Seria mais fácil perguntar qual crime Bolsonaro não cometeu. De sua política genocida na pandemia a ataques contra as liberdades democráticas, até as ligações com milicianos e o esquema de corrupção envolvendo Queiroz, que vão ficando mais evidentes a cada dia. A última foi a revelação dos cheques do miliciano à esposa de Bolsonaro, Michelle, que totalizariam pelo menos R$ 89 mil.

Maia se faz de cego por conta da aproximação de Bolsonaro com o “centrão”, o conjunto de partidos corruptos e fisiológicos que o governo comprou a fim de evitar o impeachment e garantir uma base de apoio no Congresso.
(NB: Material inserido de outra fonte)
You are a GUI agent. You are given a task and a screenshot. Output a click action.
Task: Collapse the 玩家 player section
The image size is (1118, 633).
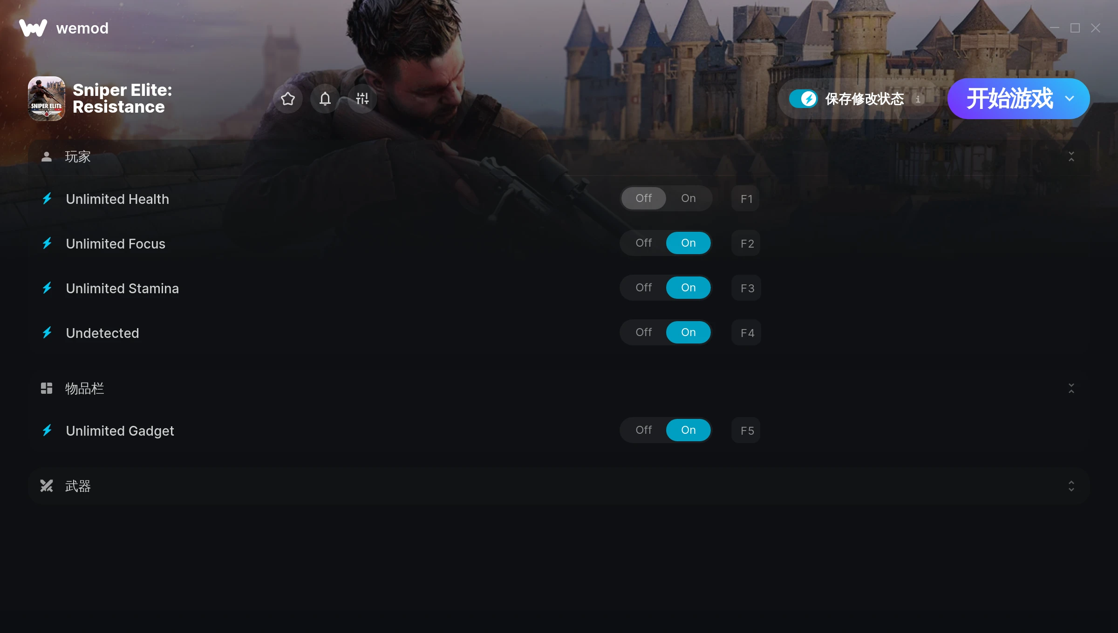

Faz parte da estratégia do conjunto majoritário da burguesia de enquadrar Bolsonaro e mantê-lo domesticado até pelo menos 2022, evitando um processo de impeachment que poderia ser traumático.

Parte disso também é o acelerado desmonte da Lava Jato que une o governo, o centrão, os partidos da oposição à direita, como o DEM e o PSDB, e até o PT. Se a Lava Jato foi utilizada para fins políticos, a alternativa que une esses setores não é a investigação de fato e a punição de todos os corruptos, o que botaria parte dessa gente na cadeia, mas tão somente a completa impunidade.

Com isso, Bolsonaro vai mantendo-se no poder, livre para articular seu aparato pessoal de repressão e espionagem por dentro do Estado e só à espreita para o melhor momento de colocar em prática seu verdadeiro projeto ditatorial de poder.